Söyleşiler

Tempo –  ‘Zamanın Manzarası’ yıllar sonra gazetede tefrika edilen (radikal) ilk roma oldu. Bu, tanıtım için yararlı bir yol mu?

Mehmet Eroğlu – Bir romanın duyurulmasında röpörtajların da , tanıtım yazılarının da, tefrikanın da yerleri ayrıdır diye düşünüyorum. Bunlardan çok daha önemli olan eleştiri ise, edebi  değerlendirmeyi kapsıyor ve ne yazık ki günümüz okurunun önemli bir kısmı bu tür yazıları okumuyor; hatta zararlıymış gibi uzağında duruyor. Bu büyük bir eksiklik. Oysa edebiyat geleceğe eleştiriler ve edebiyatseverler yoluyla kalır. Okur genellikle ona söyleneni okurken, edebiyatseverler kitap değil, yazar okurlar. Kimbilir, romanların tefrika edilmesi, kitap tanıtımlarının edebiyat çerçevesinde kalması gerektiğini de hatırlamamızı sağlar belki.

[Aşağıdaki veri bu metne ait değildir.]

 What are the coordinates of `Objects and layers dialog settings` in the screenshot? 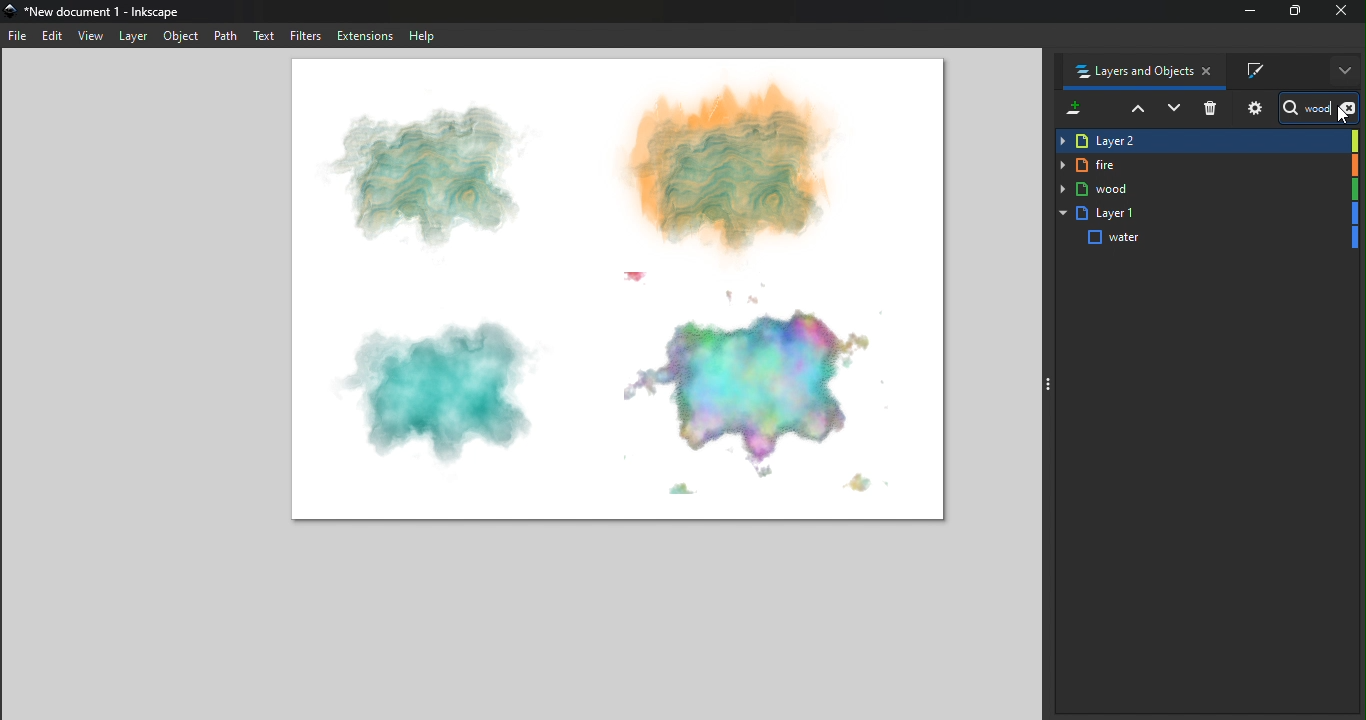 It's located at (1260, 107).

T. – Yayıneviniz sizin için “iki yıllık suskunluğunu bozdu” diyor. Sizce iki yıl bir romancı için uzun bir suskunluk mu? M.E. – Yayınevi neden böyle demiş bilmiyorum. Ama tabii ki iki yıl bir yazar için suskunluk sayılmaz. Hatta bu kez gevezelik etmişim bile diyebiliriz. Bunu da 6 yıl süren önceki suskunluğuma verin.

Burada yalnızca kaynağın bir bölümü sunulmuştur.